**STATED TASK**
Rewrite all of the records below, replacing every occurrence of "Where should I click to" with "Which spot should I click to" and leaving the rest untouched.

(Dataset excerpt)
** START **

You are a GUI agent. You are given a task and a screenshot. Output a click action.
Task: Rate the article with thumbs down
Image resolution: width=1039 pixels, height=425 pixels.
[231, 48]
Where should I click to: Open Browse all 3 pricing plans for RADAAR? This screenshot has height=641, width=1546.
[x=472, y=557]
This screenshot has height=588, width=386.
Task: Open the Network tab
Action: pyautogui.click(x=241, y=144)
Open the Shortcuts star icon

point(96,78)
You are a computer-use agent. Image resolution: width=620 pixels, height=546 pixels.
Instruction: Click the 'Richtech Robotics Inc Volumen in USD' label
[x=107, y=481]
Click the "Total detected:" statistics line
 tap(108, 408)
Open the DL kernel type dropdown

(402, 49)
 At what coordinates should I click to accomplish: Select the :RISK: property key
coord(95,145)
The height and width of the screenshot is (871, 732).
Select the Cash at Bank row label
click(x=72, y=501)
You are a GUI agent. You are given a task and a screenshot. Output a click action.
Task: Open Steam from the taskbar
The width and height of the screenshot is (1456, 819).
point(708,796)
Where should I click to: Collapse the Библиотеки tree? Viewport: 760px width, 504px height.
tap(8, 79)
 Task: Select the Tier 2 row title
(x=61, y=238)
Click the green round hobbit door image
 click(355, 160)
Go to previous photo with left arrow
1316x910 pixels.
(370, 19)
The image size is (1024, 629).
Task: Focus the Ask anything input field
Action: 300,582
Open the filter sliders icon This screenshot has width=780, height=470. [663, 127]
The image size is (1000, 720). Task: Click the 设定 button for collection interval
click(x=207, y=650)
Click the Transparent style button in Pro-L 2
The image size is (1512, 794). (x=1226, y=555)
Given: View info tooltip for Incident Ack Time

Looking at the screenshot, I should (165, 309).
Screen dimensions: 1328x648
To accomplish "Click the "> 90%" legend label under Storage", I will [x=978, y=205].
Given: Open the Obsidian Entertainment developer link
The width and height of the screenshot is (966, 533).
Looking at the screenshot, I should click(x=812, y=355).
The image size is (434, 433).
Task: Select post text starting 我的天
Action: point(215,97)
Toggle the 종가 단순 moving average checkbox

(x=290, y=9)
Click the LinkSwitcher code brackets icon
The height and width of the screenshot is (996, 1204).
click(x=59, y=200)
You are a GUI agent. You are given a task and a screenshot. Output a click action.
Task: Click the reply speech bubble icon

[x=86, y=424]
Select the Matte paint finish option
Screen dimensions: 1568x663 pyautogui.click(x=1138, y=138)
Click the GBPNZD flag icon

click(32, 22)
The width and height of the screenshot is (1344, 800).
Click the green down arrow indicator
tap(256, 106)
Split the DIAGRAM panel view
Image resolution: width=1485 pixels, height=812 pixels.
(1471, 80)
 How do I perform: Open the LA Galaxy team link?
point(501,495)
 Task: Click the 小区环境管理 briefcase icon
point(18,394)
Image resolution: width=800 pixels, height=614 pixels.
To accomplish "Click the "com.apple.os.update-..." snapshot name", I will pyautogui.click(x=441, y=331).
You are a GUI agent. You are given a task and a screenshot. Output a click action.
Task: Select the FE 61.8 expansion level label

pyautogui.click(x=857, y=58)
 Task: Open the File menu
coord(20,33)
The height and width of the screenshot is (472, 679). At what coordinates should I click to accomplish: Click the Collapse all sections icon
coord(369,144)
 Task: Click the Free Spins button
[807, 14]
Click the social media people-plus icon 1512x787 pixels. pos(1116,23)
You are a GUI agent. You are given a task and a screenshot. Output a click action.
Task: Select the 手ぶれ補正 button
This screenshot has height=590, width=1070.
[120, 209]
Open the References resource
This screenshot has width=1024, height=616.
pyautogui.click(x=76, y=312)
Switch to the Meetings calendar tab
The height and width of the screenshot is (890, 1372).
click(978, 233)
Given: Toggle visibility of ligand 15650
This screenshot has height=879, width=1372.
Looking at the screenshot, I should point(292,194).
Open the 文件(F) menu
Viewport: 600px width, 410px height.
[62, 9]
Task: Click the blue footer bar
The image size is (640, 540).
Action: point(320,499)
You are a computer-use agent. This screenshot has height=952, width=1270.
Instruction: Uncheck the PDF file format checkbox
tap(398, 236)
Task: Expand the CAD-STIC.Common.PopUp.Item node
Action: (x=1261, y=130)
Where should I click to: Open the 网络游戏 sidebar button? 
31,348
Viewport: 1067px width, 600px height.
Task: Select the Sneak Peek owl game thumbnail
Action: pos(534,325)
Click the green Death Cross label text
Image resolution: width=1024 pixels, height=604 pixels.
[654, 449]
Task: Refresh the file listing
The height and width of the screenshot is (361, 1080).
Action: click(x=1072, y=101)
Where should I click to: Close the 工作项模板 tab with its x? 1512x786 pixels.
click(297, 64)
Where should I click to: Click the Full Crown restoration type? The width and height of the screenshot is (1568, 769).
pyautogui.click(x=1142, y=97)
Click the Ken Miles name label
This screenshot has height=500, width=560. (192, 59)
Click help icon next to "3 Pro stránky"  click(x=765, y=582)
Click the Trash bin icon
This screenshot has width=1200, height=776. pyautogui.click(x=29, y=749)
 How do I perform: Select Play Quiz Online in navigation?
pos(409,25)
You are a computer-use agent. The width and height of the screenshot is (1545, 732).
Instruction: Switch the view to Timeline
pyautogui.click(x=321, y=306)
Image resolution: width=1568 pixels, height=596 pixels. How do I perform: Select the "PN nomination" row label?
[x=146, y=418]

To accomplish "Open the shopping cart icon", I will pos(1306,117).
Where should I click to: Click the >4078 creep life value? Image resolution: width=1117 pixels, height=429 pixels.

** END **

**SOLUTION TO THIS EXERCISE**
You are a GUI agent. You are given a task and a screenshot. Output a click action.
Task: Rate the article with thumbs down
Image resolution: width=1039 pixels, height=425 pixels.
[231, 48]
Which spot should I click to: Open Browse all 3 pricing plans for RADAAR? This screenshot has height=641, width=1546.
[x=472, y=557]
This screenshot has height=588, width=386.
Task: Open the Network tab
Action: pyautogui.click(x=241, y=144)
Open the Shortcuts star icon

point(96,78)
You are a computer-use agent. Image resolution: width=620 pixels, height=546 pixels.
Instruction: Click the 'Richtech Robotics Inc Volumen in USD' label
[x=107, y=481]
Click the "Total detected:" statistics line
 tap(108, 408)
Open the DL kernel type dropdown

(402, 49)
 At what coordinates should I click to accomplish: Select the :RISK: property key
coord(95,145)
The height and width of the screenshot is (871, 732).
Select the Cash at Bank row label
click(x=72, y=501)
You are a GUI agent. You are given a task and a screenshot. Output a click action.
Task: Open Steam from the taskbar
The width and height of the screenshot is (1456, 819).
point(708,796)
Which spot should I click to: Collapse the Библиотеки tree? Viewport: 760px width, 504px height.
tap(8, 79)
 Task: Select the Tier 2 row title
(x=61, y=238)
Click the green round hobbit door image
 click(355, 160)
Go to previous photo with left arrow
1316x910 pixels.
(370, 19)
The image size is (1024, 629).
Task: Focus the Ask anything input field
Action: 300,582
Open the filter sliders icon This screenshot has width=780, height=470. [663, 127]
The image size is (1000, 720). Task: Click the 设定 button for collection interval
click(x=207, y=650)
Click the Transparent style button in Pro-L 2
The image size is (1512, 794). (x=1226, y=555)
Given: View info tooltip for Incident Ack Time

Looking at the screenshot, I should (165, 309).
Screen dimensions: 1328x648
To accomplish "Click the "> 90%" legend label under Storage", I will [x=978, y=205].
Given: Open the Obsidian Entertainment developer link
The width and height of the screenshot is (966, 533).
Looking at the screenshot, I should click(x=812, y=355).
The image size is (434, 433).
Task: Select post text starting 我的天
Action: point(215,97)
Toggle the 종가 단순 moving average checkbox

(x=290, y=9)
Click the LinkSwitcher code brackets icon
The height and width of the screenshot is (996, 1204).
click(x=59, y=200)
You are a GUI agent. You are given a task and a screenshot. Output a click action.
Task: Click the reply speech bubble icon

[x=86, y=424]
Select the Matte paint finish option
Screen dimensions: 1568x663 pyautogui.click(x=1138, y=138)
Click the GBPNZD flag icon

click(32, 22)
The width and height of the screenshot is (1344, 800).
Click the green down arrow indicator
tap(256, 106)
Split the DIAGRAM panel view
Image resolution: width=1485 pixels, height=812 pixels.
(1471, 80)
 How do I perform: Open the LA Galaxy team link?
point(501,495)
 Task: Click the 小区环境管理 briefcase icon
point(18,394)
Image resolution: width=800 pixels, height=614 pixels.
To accomplish "Click the "com.apple.os.update-..." snapshot name", I will pyautogui.click(x=441, y=331).
You are a GUI agent. You are given a task and a screenshot. Output a click action.
Task: Select the FE 61.8 expansion level label

pyautogui.click(x=857, y=58)
 Task: Open the File menu
coord(20,33)
The height and width of the screenshot is (472, 679). At what coordinates should I click to accomplish: Click the Collapse all sections icon
coord(369,144)
 Task: Click the Free Spins button
[807, 14]
Click the social media people-plus icon 1512x787 pixels. pos(1116,23)
You are a GUI agent. You are given a task and a screenshot. Output a click action.
Task: Select the 手ぶれ補正 button
This screenshot has height=590, width=1070.
[120, 209]
Open the References resource
This screenshot has width=1024, height=616.
pyautogui.click(x=76, y=312)
Switch to the Meetings calendar tab
The height and width of the screenshot is (890, 1372).
click(978, 233)
Given: Toggle visibility of ligand 15650
This screenshot has height=879, width=1372.
Looking at the screenshot, I should point(292,194).
Open the 文件(F) menu
Viewport: 600px width, 410px height.
[62, 9]
Task: Click the blue footer bar
The image size is (640, 540).
Action: point(320,499)
You are a computer-use agent. This screenshot has height=952, width=1270.
Instruction: Uncheck the PDF file format checkbox
tap(398, 236)
Task: Expand the CAD-STIC.Common.PopUp.Item node
Action: (x=1261, y=130)
Which spot should I click to: Open the 网络游戏 sidebar button? 
31,348
Viewport: 1067px width, 600px height.
Task: Select the Sneak Peek owl game thumbnail
Action: pos(534,325)
Click the green Death Cross label text
Image resolution: width=1024 pixels, height=604 pixels.
[654, 449]
Task: Refresh the file listing
The height and width of the screenshot is (361, 1080).
Action: click(x=1072, y=101)
Which spot should I click to: Close the 工作项模板 tab with its x? 1512x786 pixels.
click(297, 64)
Which spot should I click to: Click the Full Crown restoration type? The width and height of the screenshot is (1568, 769).
pyautogui.click(x=1142, y=97)
Click the Ken Miles name label
This screenshot has height=500, width=560. (192, 59)
Click help icon next to "3 Pro stránky"  click(x=765, y=582)
Click the Trash bin icon
This screenshot has width=1200, height=776. pyautogui.click(x=29, y=749)
 How do I perform: Select Play Quiz Online in navigation?
pos(409,25)
You are a computer-use agent. The width and height of the screenshot is (1545, 732).
Instruction: Switch the view to Timeline
pyautogui.click(x=321, y=306)
Image resolution: width=1568 pixels, height=596 pixels. How do I perform: Select the "PN nomination" row label?
[x=146, y=418]

To accomplish "Open the shopping cart icon", I will pos(1306,117).
Which spot should I click to: Click the >4078 creep life value? Image resolution: width=1117 pixels, height=429 pixels.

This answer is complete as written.